**SEZIONE TESTO:**
--------------------------------
Incontrerò le tradizioni delle comunità montane, per tornare ai valori autentici di una semplicità antica ormai perduta.
Avrò poco 'campo' per connettermi, ma tanto terreno per stare a contatto con la natura.
Ammirerò la bellezza della montagna che toglie il fiato, da scalare tenendo i piedi a terra ma alzando gli occhi al cielo.
Seguirò i sentieri più ripidi, quelli che mi porteranno lontano da tutto avvicinandomi a quello che conta.
Cercherò di arrivare in vetta, dove la vicinanza alle stelle mi aiuterà a sognare.
Insomma, salirò in quota, per scendere in profondità.
Vamos niño

lunedì 21 maggio 2018

Sul velluto

Tra le montagne, i laghi, i monasteri, le strade polverose dei piccoli villaggi, nel vivace centro della capitale Yerevan, in mezzo ad un gregge di pecore su folcloristici taxi locali. 





L'Armenia per me è stato tutto questo, ma soprattutto è stato trovarsi a vivere i giorni del riscatto armeno, dentro la storia di quella che sui libri verrà ricordata come la "Rivoluzione di Velluto", contestazione non violenta del popolo contro l'oligarchia locale. 


Giorni passati in mezzo alla gente e agli amici armeni che mi hanno condotto fino al piccolo villaggio montano di Krasar per visitare la "Scuola Verona", costruita dopo il terremoto armeno dell''88 grazie ad una raccolta fondi dei cittadini veronesi.




Vivere ospitati da una famiglia armena al "confine" turco - georgiano mi ha avvicinato al "limite" dell'esistenza, alla vita dignitosa ma umile di queste persone, alla drammatica storia del popolo armeno (ancor oggi in guerra), alle loro emozioni.


Nonostante la lingua, non è stato un problema comunicare con la gente locale e regalare un pò di felicità ai piccoli della Scuola di Krasar. Ho viaggiato sul "velluto", tessuto emblema di ricchezza e preziosità proprio come le persone che ho avuto la fortuna di incontrare!!!







lunedì 16 aprile 2018

Il setaccio

Mai come questa volta molti mi hanno chiesto 'Perché hai scelto questa destinazione?'; alcuni avranno anche pensato 'perché è un bel posto', pur non sapendo nemmeno dove collocare geograficamente la mia prossima meta.
--------------------------------
[Dati per localizzare gli elementi descritti]
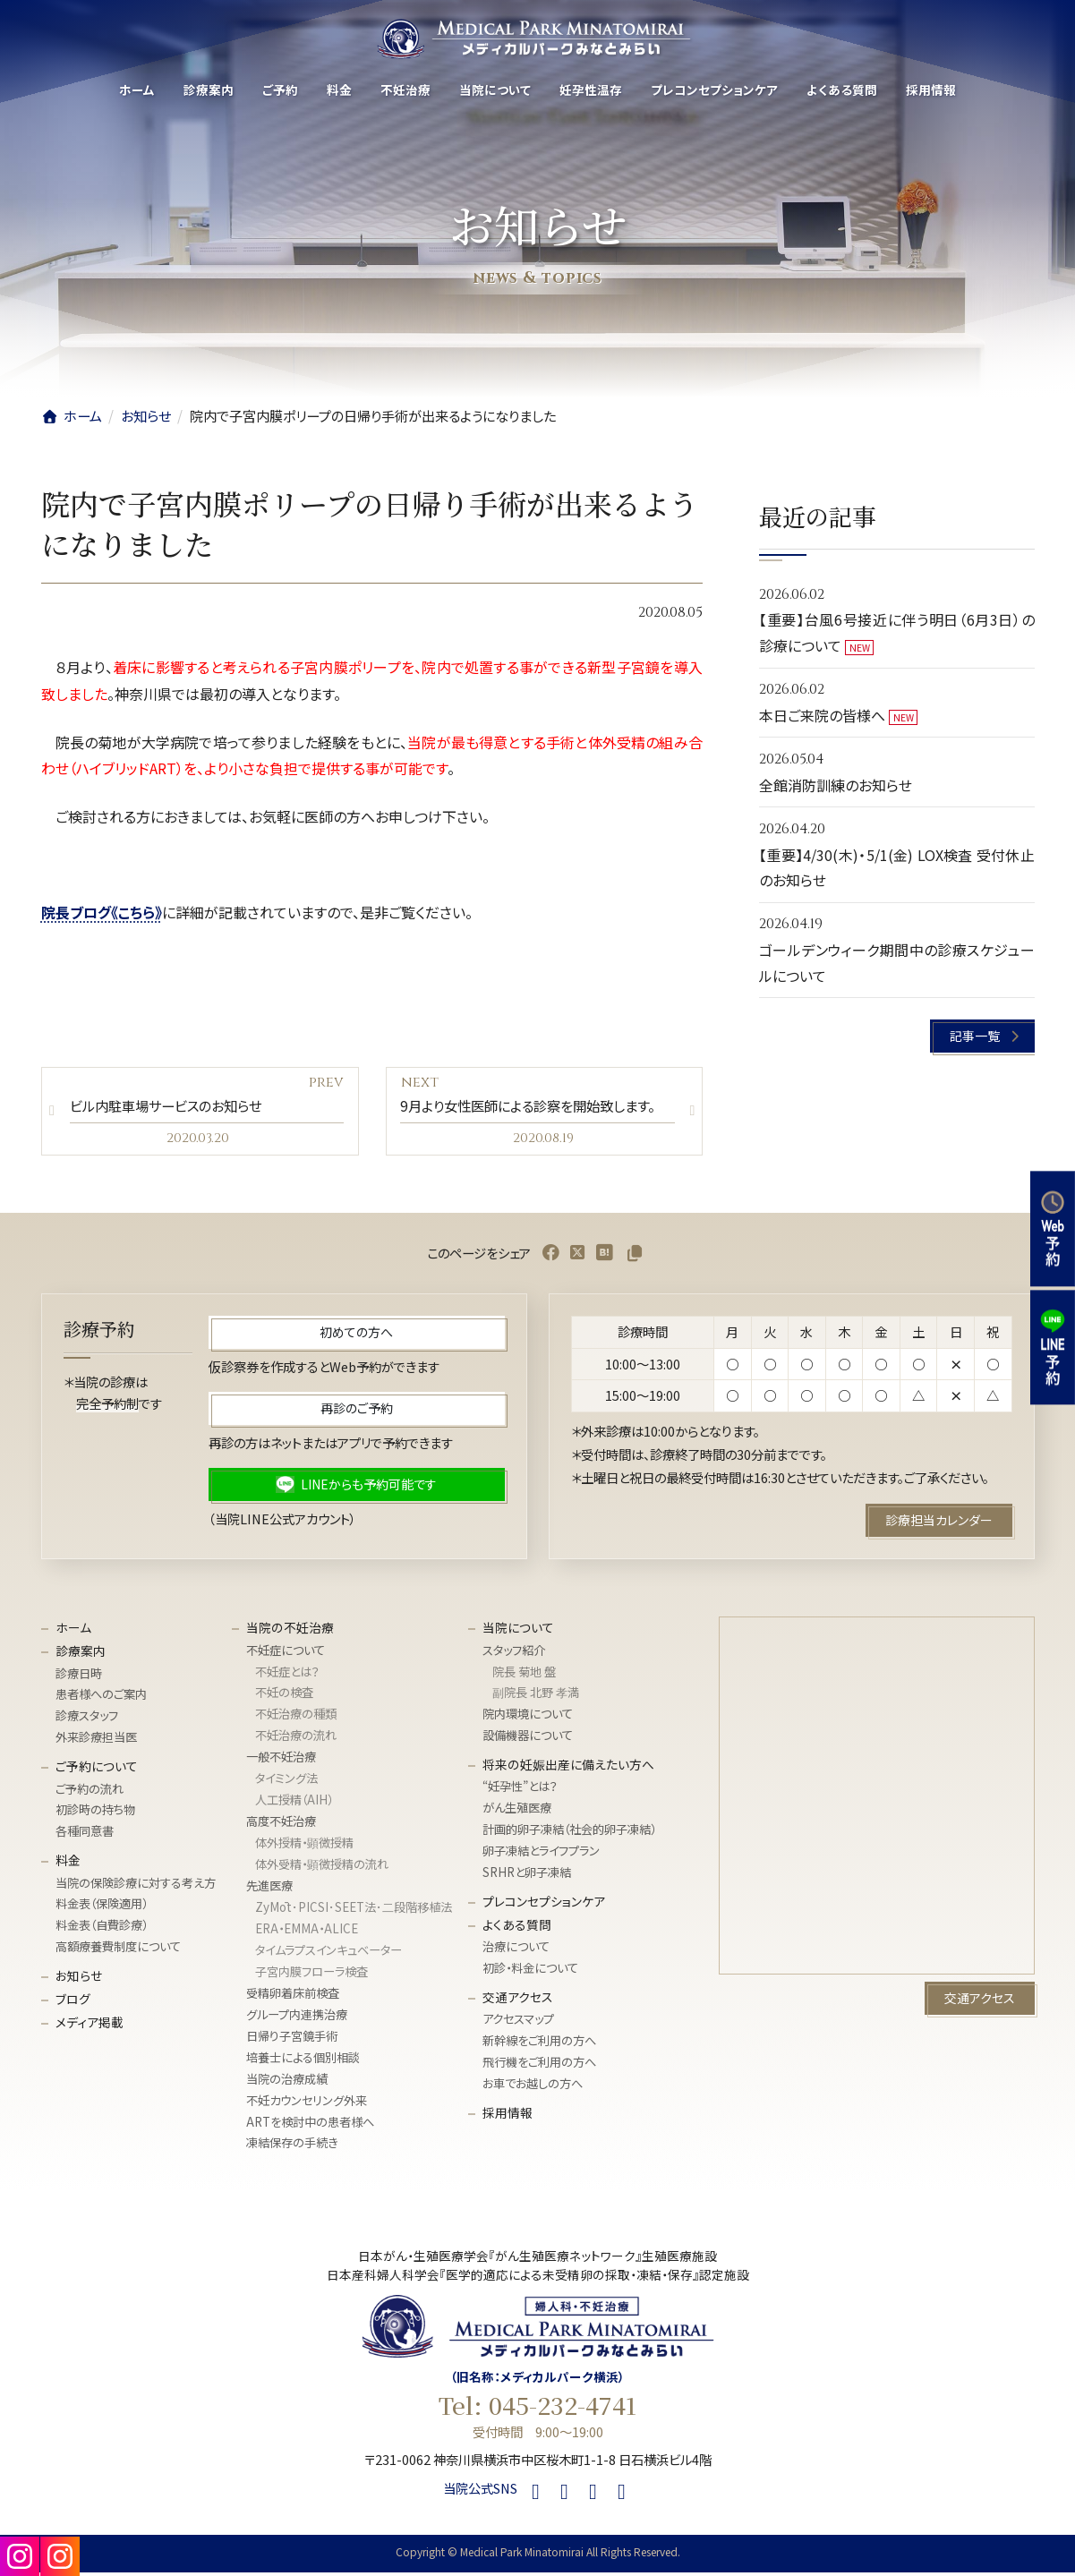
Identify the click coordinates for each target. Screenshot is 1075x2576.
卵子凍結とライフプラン (541, 1854)
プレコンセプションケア (543, 1905)
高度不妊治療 (281, 1824)
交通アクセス (517, 2000)
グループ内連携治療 (296, 2017)
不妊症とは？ (287, 1675)
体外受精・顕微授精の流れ (321, 1867)
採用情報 (507, 2116)
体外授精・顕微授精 (304, 1846)
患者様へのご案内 (101, 1698)
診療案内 (80, 1654)
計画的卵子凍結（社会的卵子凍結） (569, 1832)
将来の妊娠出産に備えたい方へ (568, 1768)
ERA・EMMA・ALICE (306, 1932)
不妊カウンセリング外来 (306, 2103)
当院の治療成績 (287, 2082)
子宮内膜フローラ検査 (311, 1974)
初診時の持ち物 (95, 1813)
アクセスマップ (518, 2023)
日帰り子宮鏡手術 (291, 2039)
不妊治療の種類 (296, 1718)
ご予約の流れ (89, 1792)
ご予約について (96, 1769)
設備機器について (527, 1738)
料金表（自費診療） (101, 1929)
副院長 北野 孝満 (535, 1696)
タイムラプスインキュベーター (328, 1953)
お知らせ (78, 1979)
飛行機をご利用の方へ (539, 2065)
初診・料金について (530, 1971)
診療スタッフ (86, 1719)
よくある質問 (516, 1928)
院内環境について (527, 1718)
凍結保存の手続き (291, 2146)
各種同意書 (84, 1835)
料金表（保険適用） (101, 1907)
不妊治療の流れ (296, 1738)
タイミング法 (286, 1781)
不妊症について (285, 1653)
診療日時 (78, 1676)
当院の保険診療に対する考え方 (135, 1886)
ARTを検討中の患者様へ (310, 2125)
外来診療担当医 (96, 1740)
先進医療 (269, 1889)
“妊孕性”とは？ (520, 1790)
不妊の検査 (284, 1696)
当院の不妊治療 (290, 1631)
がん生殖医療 (516, 1812)
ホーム (73, 1631)
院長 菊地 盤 (524, 1675)
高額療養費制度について (118, 1949)
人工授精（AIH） (294, 1803)
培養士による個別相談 (303, 2060)
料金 (68, 1863)
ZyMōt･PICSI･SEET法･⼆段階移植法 (353, 1910)
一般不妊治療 (281, 1760)
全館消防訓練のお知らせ (835, 785)
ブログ (72, 2002)
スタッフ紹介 (513, 1653)
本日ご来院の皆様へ (822, 715)
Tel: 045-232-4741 (537, 2409)
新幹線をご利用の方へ (539, 2043)
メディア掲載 (89, 2025)
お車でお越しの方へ (532, 2086)
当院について (518, 1631)
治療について (516, 1949)
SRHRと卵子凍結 (526, 1875)
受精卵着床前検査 (292, 1996)
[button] (982, 1036)
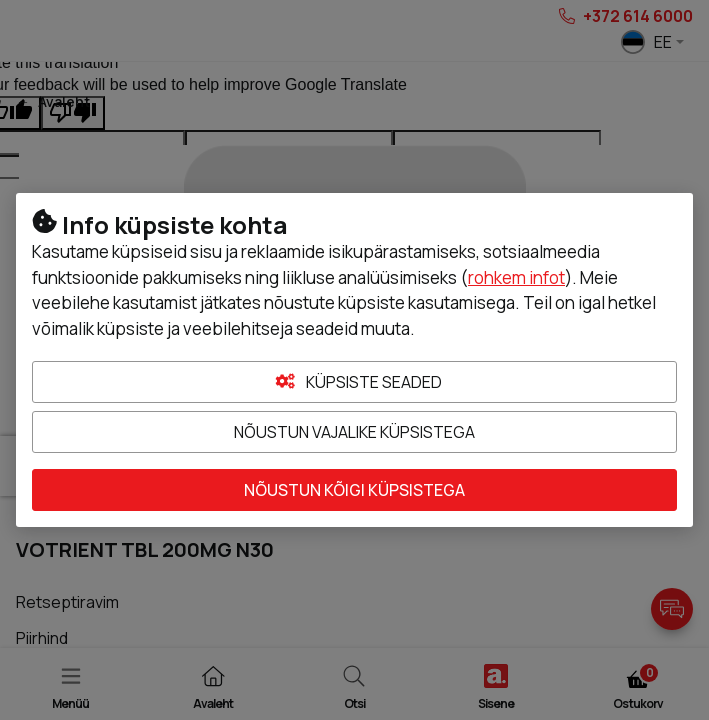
--------------------------------
**COMPITI DA SVOLGERE:**
1. Riscrivi tutte le voci con le coordinate, sostituendo "ブログ" con "コラム" e lasciando invariato tutto il resto. Non includere le immagini nella risposta.
2. Scrivi il seguito del diario di viaggio, a partire dopo l'ultima frase riportata.
Il testo e le voci provengono da fonti diverse.

**RISPOSTE FINALI:**
1.
Identify the click coordinates for each target. Screenshot is 1075x2576.
卵子凍結とライフプラン (541, 1854)
プレコンセプションケア (543, 1905)
高度不妊治療 (281, 1824)
交通アクセス (517, 2000)
グループ内連携治療 (296, 2017)
不妊症とは？ (287, 1675)
体外受精・顕微授精の流れ (321, 1867)
採用情報 (507, 2116)
体外授精・顕微授精 (304, 1846)
患者様へのご案内 (101, 1698)
診療案内 (80, 1654)
計画的卵子凍結（社会的卵子凍結） (569, 1832)
将来の妊娠出産に備えたい方へ (568, 1768)
ERA・EMMA・ALICE (306, 1932)
不妊カウンセリング外来 (306, 2103)
当院の治療成績 (287, 2082)
子宮内膜フローラ検査 (311, 1974)
初診時の持ち物 (95, 1813)
アクセスマップ (518, 2023)
日帰り子宮鏡手術 (291, 2039)
不妊治療の種類 (296, 1718)
ご予約の流れ (89, 1792)
ご予約について (96, 1769)
設備機器について (527, 1738)
料金表（自費診療） (101, 1929)
副院長 北野 孝満 (535, 1696)
タイムラプスインキュベーター (328, 1953)
お知らせ (78, 1979)
飛行機をご利用の方へ (539, 2065)
初診・料金について (530, 1971)
診療スタッフ (86, 1719)
よくある質問 (516, 1928)
院内環境について (527, 1718)
凍結保存の手続き (291, 2146)
各種同意書 (84, 1835)
料金表（保険適用） (101, 1907)
不妊治療の流れ (296, 1738)
タイミング法 (286, 1781)
不妊症について (285, 1653)
診療日時 (78, 1676)
当院の保険診療に対する考え方 (135, 1886)
ARTを検討中の患者様へ (310, 2125)
外来診療担当医 (96, 1740)
先進医療 (269, 1889)
“妊孕性”とは？ (520, 1790)
不妊の検査 (284, 1696)
当院の不妊治療 (290, 1631)
がん生殖医療 (516, 1812)
ホーム (73, 1631)
院長 菊地 盤 (524, 1675)
高額療養費制度について (118, 1949)
人工授精（AIH） (294, 1803)
培養士による個別相談 (303, 2060)
料金 (68, 1863)
ZyMōt･PICSI･SEET法･⼆段階移植法 (353, 1910)
一般不妊治療 (281, 1760)
全館消防訓練のお知らせ (835, 785)
コラム (72, 2002)
スタッフ紹介 (513, 1653)
本日ご来院の皆様へ (822, 715)
Tel: 045-232-4741 (537, 2409)
新幹線をご利用の方へ (539, 2043)
メディア掲載 (89, 2025)
お車でお越しの方へ (532, 2086)
当院について (518, 1631)
治療について (516, 1949)
SRHRと卵子凍結 (526, 1875)
受精卵着床前検査 (292, 1996)
[button] (982, 1036)

2.
Per me il viaggio ha sempre una valenza bidimensionale: i luoghi e le persone. È normale desiderare di visitare 'un bel posto'; viaggiare, però, non è solo vedere ma è anche 'sentire' . La vista è un senso sopravvalutato (cit.) e, a volte, vedere meno ti permette di osservare di più.
Per questo nei miei viaggi cerco la bellezza più profonda proprio nel contatto con le persone, con la tradizione e la cultura locale; per trovarne di più vera bisogna allontanarsi dalle destinazioni battute dal turismo di massa che, purtroppo, sta uniformando buona parte del nostro pianeta.
E così setaccio il mondo che mi circonda, alla ricerca di pietre preziose da incastonare nel mosaico del mondo che porto dentro.
Sento già che, presto, troverò un altro piccolo grande tesoro: l’Armenia!

mercoledì 21 febbraio 2018

Etiopica-mente

Viaggiare è mettere in discussione le nostre piccole e grandi certezze. E in Etiopia ho discusso parecchio ... soprattutto con me stesso.

Il cibo: de gustibus!
L'injera è il piatto tradizionale dell'Etiopia, si tratta di una sfoglia di pasta con sopra carne e spezie varie. E' un piatto molto gustoso da condividere insieme ad altri mangiandolo con le mani. L'injera è fatta con il tef, cereale coltivato in Etiopia ed Eritrea che risulta privo di glutine; ciò dovrebbe renderlo molto appetibile nei nostri mercati alla ricerca di alimenti più "salutari". Chissà se l'Etiopia saprà sfruttare questa risorsa.

Terminato l'injera segue il rito della tostatura del caffè. Buonissimo il profumo dei chicchi scottati sul fuoco. A volte, però, il caffè viene servito con il sale.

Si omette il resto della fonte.